This Atom CPU in the HP you list may be a bit faster than mine but it's still not going to be very fast.

I would suggest looking into an Ultrabook if you can afford it. These are just starting to come out (Intel is pushing them big-time this year). They are PC versions of the thin Macbook Air. They will have long battery life but be much, much faster than a netbook. Or, look for a laptop that has the ability to use a long-life battery. My Dell Inspiron 1545 for example (now a few years old) came with a 6 cell battery, but I bought a 9 cell battery on eBay for $35 and get 4+ hours out of it. Not all laptops can use a long-life battery.

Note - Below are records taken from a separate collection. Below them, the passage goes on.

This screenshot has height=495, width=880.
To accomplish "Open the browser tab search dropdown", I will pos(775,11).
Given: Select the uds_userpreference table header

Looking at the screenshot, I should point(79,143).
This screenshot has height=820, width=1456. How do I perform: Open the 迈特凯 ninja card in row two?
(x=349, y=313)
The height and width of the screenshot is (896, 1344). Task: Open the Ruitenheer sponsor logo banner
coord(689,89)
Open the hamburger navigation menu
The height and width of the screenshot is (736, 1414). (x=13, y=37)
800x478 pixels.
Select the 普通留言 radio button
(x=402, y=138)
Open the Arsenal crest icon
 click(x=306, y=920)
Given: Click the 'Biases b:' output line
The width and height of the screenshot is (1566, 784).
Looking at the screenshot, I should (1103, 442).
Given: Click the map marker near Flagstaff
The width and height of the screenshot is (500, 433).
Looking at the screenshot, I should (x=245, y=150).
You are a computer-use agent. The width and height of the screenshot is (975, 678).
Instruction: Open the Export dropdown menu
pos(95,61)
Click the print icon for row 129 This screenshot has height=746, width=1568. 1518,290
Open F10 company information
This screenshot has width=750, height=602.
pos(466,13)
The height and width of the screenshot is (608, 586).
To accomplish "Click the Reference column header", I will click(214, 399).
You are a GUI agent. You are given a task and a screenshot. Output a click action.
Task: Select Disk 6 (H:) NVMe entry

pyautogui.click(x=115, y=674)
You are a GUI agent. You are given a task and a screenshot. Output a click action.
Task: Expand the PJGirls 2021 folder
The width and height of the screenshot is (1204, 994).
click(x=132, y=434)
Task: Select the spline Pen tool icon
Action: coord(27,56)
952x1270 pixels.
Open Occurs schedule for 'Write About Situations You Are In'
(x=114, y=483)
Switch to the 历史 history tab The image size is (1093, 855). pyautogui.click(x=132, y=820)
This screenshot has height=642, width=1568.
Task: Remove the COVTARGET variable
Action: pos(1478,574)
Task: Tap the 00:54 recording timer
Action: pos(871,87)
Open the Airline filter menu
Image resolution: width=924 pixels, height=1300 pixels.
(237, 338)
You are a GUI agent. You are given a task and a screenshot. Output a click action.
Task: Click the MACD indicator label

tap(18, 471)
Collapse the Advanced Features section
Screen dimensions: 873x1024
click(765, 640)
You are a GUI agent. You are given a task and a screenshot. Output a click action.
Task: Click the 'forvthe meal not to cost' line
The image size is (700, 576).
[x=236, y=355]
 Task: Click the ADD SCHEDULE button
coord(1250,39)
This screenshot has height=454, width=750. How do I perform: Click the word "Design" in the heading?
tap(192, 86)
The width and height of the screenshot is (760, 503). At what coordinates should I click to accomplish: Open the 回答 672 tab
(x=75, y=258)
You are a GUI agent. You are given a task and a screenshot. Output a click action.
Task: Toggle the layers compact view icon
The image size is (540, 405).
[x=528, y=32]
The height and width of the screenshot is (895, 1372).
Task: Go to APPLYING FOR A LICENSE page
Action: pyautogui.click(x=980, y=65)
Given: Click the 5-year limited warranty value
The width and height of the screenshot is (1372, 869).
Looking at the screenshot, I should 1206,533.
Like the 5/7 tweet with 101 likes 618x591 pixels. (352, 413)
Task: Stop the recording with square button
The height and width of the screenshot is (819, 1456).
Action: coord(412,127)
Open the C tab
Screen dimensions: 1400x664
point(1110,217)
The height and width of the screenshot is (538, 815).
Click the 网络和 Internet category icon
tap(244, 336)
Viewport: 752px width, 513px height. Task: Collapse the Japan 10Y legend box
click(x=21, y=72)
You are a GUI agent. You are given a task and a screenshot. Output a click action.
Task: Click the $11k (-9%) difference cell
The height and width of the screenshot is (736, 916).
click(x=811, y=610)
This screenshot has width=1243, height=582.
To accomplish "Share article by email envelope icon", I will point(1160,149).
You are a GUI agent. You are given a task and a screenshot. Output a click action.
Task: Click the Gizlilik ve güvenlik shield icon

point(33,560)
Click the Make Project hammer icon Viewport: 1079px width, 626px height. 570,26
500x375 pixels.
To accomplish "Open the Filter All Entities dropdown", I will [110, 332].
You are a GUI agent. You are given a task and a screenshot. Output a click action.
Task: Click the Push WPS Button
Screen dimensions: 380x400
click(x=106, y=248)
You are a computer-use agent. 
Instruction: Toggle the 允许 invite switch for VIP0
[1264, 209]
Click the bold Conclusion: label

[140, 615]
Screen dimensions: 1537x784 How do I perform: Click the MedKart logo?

As for what's compatible with Ubuntu: look at the pinned "Laptop Compatibility" thread at the top of this forum page. Also, some laptops are Ubuntu-certified. For example, here's a list of Dell laptops that are Ubuntu-certified:

http://www.ubuntu.com/certification/make/Dell/

If you are buying retail, you may also be able to boot a live CD or a live USB stick on the store model before buying it, to make sure that version of Ubuntu can run and work on the machine you are about to buy.

sebastian.s
June 2nd, 2012, 09:54 PM
I would not recommend a netbook (small laptop with Intel Atom CPU) for what you need. Even though you say you need only to do email and web surfing, an Atom is going to be really slow for that. Netbooks are great for short-term vacations and such where you need a light computer with long battery life. I have an Acer netbook I always take with me when I must pack light to travel overseas, and it's great for that, but it's far too slow to use for an every-day computer, even for email and web use.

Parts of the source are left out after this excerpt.